## Begin
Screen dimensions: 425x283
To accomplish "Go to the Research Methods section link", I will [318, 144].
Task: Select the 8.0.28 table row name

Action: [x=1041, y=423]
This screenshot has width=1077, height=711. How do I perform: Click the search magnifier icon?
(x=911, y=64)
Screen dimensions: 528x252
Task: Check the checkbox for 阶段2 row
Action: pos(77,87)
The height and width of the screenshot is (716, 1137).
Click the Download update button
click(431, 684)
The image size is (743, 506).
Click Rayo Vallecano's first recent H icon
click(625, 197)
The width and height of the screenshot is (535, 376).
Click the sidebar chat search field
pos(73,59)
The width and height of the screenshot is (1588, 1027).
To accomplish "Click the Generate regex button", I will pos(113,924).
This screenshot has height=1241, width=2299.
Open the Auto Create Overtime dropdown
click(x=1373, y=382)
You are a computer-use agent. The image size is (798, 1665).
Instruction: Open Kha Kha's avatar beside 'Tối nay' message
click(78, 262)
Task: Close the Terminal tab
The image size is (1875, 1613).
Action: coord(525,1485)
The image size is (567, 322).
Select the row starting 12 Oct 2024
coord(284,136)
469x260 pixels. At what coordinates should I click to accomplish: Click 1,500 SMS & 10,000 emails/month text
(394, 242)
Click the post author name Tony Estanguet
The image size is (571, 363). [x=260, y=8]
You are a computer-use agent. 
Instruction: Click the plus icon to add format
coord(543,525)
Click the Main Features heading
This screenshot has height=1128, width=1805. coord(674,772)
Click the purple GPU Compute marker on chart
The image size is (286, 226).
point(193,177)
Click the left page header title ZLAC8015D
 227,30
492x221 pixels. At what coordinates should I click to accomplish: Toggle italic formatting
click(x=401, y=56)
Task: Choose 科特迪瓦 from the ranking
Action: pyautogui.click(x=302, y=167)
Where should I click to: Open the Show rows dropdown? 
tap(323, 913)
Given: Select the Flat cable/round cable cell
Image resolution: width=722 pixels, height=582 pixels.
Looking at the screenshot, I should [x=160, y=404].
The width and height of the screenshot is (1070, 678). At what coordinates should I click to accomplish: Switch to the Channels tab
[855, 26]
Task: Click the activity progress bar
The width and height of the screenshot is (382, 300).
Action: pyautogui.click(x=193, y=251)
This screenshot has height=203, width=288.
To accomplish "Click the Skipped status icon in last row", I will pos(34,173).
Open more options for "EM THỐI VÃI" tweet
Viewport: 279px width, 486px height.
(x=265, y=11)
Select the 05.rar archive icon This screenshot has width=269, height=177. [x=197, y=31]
## End
Please return every one of the lines above unchanged, character for character.

Answer to the task:
Screen dimensions: 425x283
To accomplish "Go to the Research Methods section link", I will [318, 144].
Task: Select the 8.0.28 table row name

Action: [x=1041, y=423]
This screenshot has width=1077, height=711. How do I perform: Click the search magnifier icon?
(x=911, y=64)
Screen dimensions: 528x252
Task: Check the checkbox for 阶段2 row
Action: pos(77,87)
The height and width of the screenshot is (716, 1137).
Click the Download update button
click(431, 684)
The image size is (743, 506).
Click Rayo Vallecano's first recent H icon
click(625, 197)
The width and height of the screenshot is (535, 376).
Click the sidebar chat search field
pos(73,59)
The width and height of the screenshot is (1588, 1027).
To accomplish "Click the Generate regex button", I will pos(113,924).
This screenshot has height=1241, width=2299.
Open the Auto Create Overtime dropdown
click(x=1373, y=382)
You are a computer-use agent. The image size is (798, 1665).
Instruction: Open Kha Kha's avatar beside 'Tối nay' message
click(78, 262)
Task: Close the Terminal tab
The image size is (1875, 1613).
Action: coord(525,1485)
The image size is (567, 322).
Select the row starting 12 Oct 2024
coord(284,136)
469x260 pixels. At what coordinates should I click to accomplish: Click 1,500 SMS & 10,000 emails/month text
(394, 242)
Click the post author name Tony Estanguet
The image size is (571, 363). [x=260, y=8]
You are a computer-use agent. 
Instruction: Click the plus icon to add format
coord(543,525)
Click the Main Features heading
This screenshot has height=1128, width=1805. coord(674,772)
Click the purple GPU Compute marker on chart
The image size is (286, 226).
point(193,177)
Click the left page header title ZLAC8015D
 227,30
492x221 pixels. At what coordinates should I click to accomplish: Toggle italic formatting
click(x=401, y=56)
Task: Choose 科特迪瓦 from the ranking
Action: pyautogui.click(x=302, y=167)
Where should I click to: Open the Show rows dropdown? 
tap(323, 913)
Given: Select the Flat cable/round cable cell
Image resolution: width=722 pixels, height=582 pixels.
Looking at the screenshot, I should [x=160, y=404].
The width and height of the screenshot is (1070, 678). At what coordinates should I click to accomplish: Switch to the Channels tab
[855, 26]
Task: Click the activity progress bar
The width and height of the screenshot is (382, 300).
Action: pyautogui.click(x=193, y=251)
This screenshot has height=203, width=288.
To accomplish "Click the Skipped status icon in last row", I will pos(34,173).
Open more options for "EM THỐI VÃI" tweet
Viewport: 279px width, 486px height.
(x=265, y=11)
Select the 05.rar archive icon This screenshot has width=269, height=177. [x=197, y=31]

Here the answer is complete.